Weekly update for June 16th

This week I pulled 100% coverage of structures and 99.5% coverage of xstruct, as well as finishing up the black magic of structures (Group and List.)

I'm on to Parser, where I have unit tests for the parts that I can confirm work (pretty much everything except parameterlists and enumerations.) Being sick the last few days has robbed me of the mental capacity to add the missing functionality to Parser, so I bided time by rewriting Parser in DOM rather than SAX. The DOM parser has enumeration support, but no paramatersets yet.  I am waiting on mithro's approval before I decide whether or not to replace the SAX.

Sunday, June 14, 2009

Work for June 13th

Fixed up parser's imports so it runs. It has no support for parametersets, though. I also discovered that protocol.xml was buggy and grabbed a new version from the documents repository. Also found a couple instances of eval() to get members of modules. Replaced them with getattr.

Thursday, June 11, 2009

Work for June 11th

I think ListProxy now supports every list operation (I know I'm going to be shown wrong soon). Structures now has 100% test coverage, and xstruct has just 1 uncovered line related to traceback formatting.

Tomorrow I should be starting on parser.

Wednesday, June 10, 2009

Work for June 10th

Most of today's work consisted of looking at segments of xstruct and structures that the unit tests haven't touched and finding a way to get them covered.

xstruct is now down to six uncovered lines, and structures down to 4, for an aggregate 98% coverage. Said lines are either very difficult/impossible to hit or of questionable utility, so I will seek mthiro's wisdom before proceeding.

════════════════════

• [Required actions]
1. Answer these questions from the work log:
(a) What did the author use in place of eval() to get members of modules?
(b) According to the June 11th entry, how many uncovered lines did xstruct have?
(c) In what style was Parser rewritten, replacing SAX?
2. Rewrite the stretch of the work log from "Work for June 10th" through "get them covered.", putting "portions" in place of "segments".

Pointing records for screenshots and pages

════════════════════

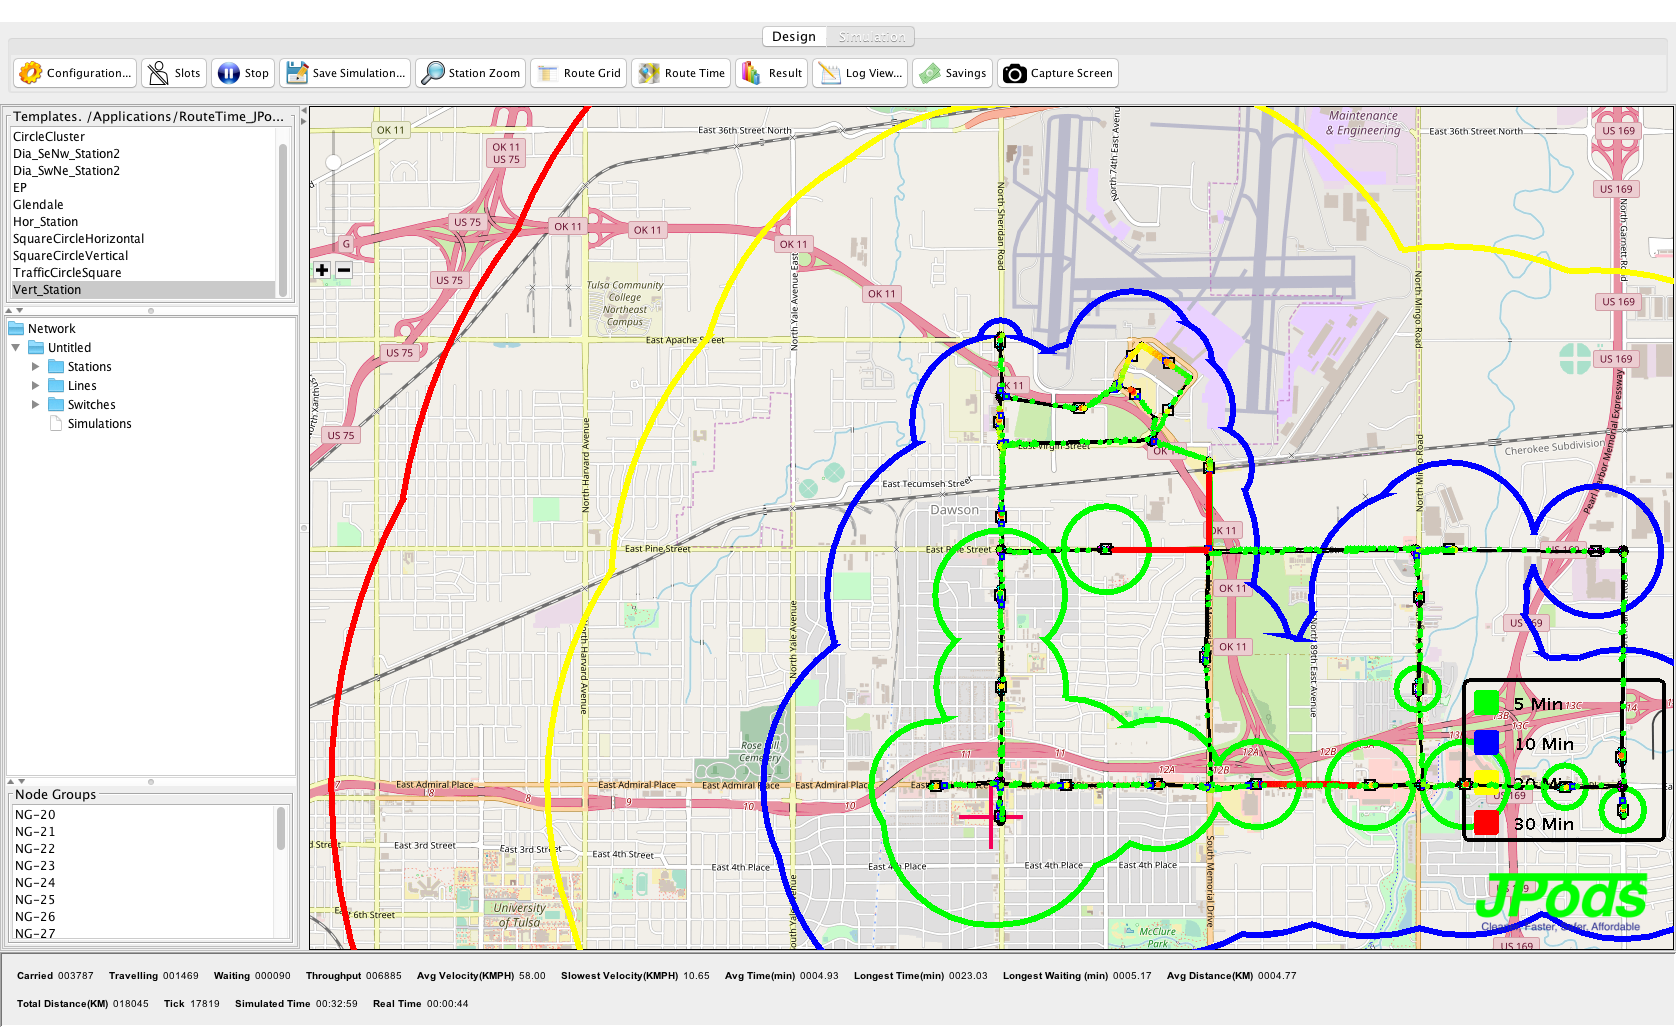The width and height of the screenshot is (1676, 1027).
Task: Click the blue 10 Min legend swatch
Action: click(1486, 743)
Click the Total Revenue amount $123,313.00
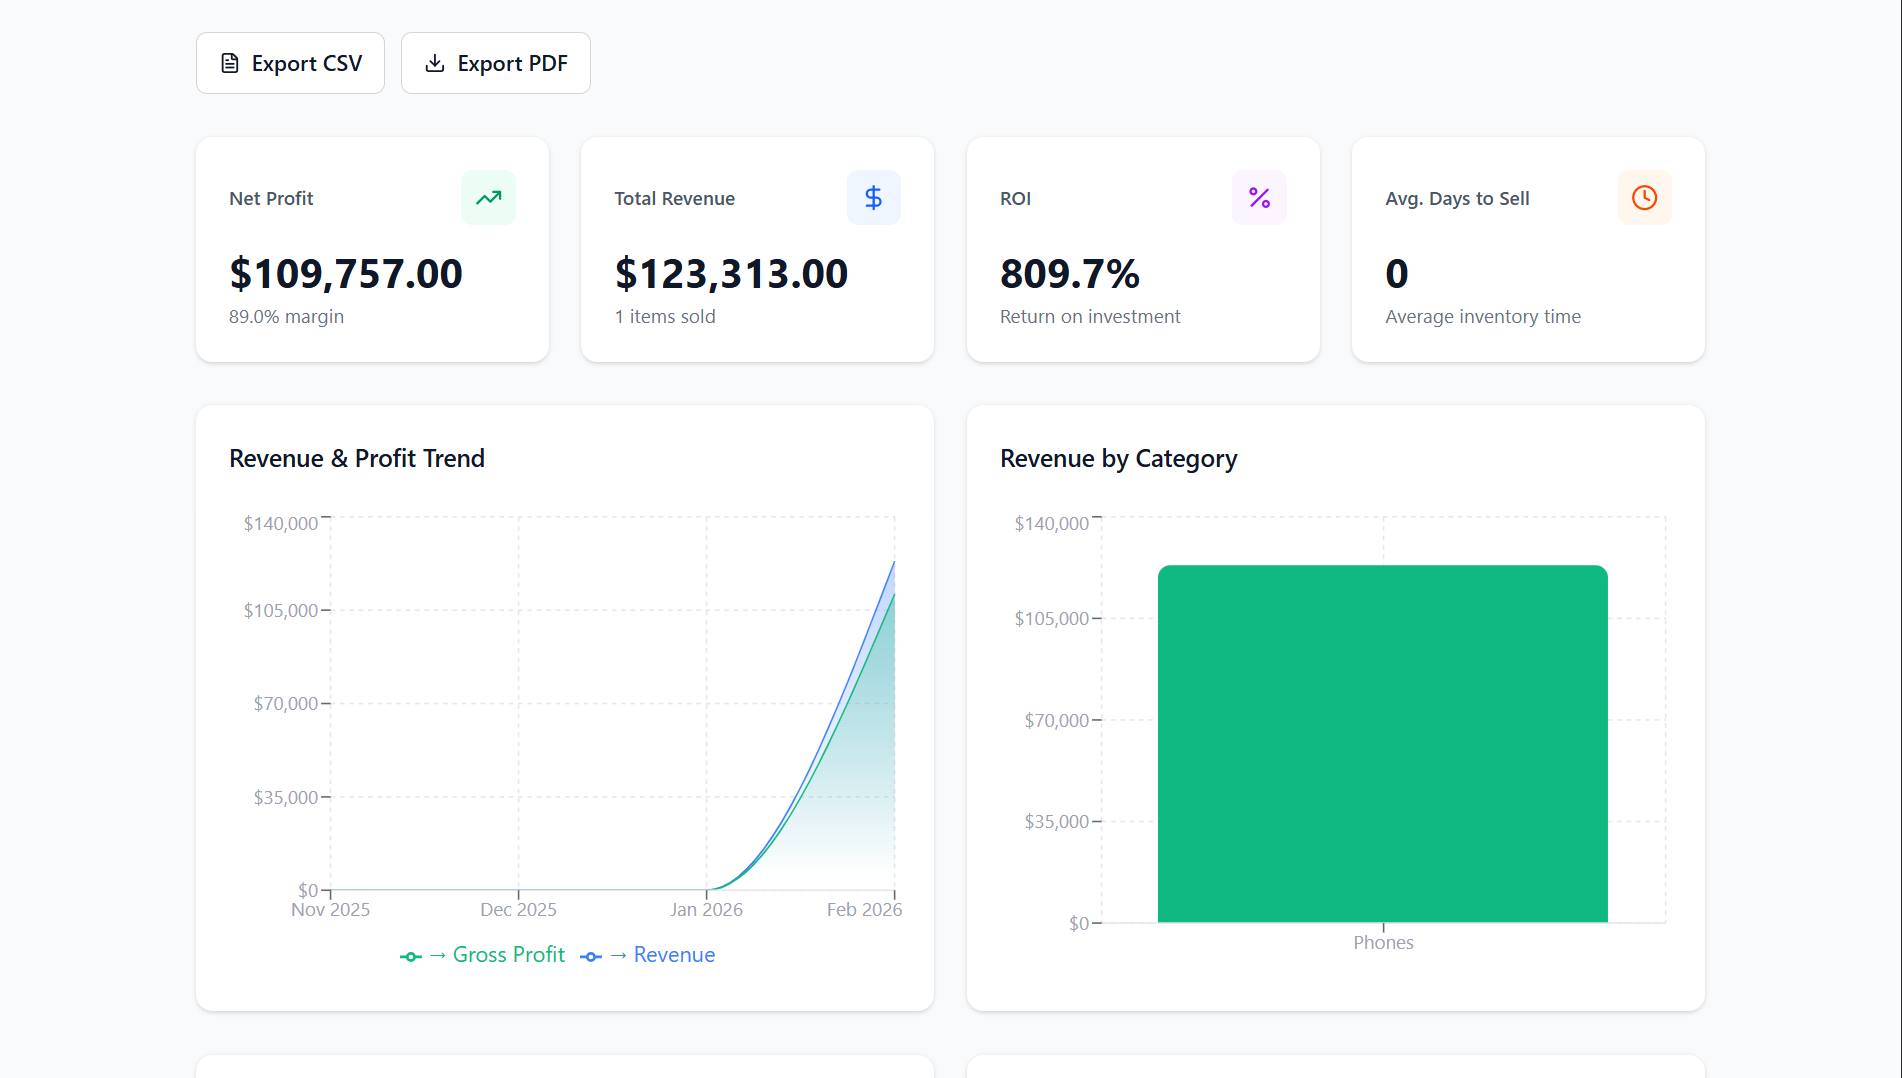 coord(731,274)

════════════════════

• [Task-by-task answers]
1.
(a) getattr
(b) One
(c) DOM

2.
Work for June 10th

Most of today's work consisted of looking at portions of xstruct and structures that the unit tests haven't touched and finding a way to get them covered.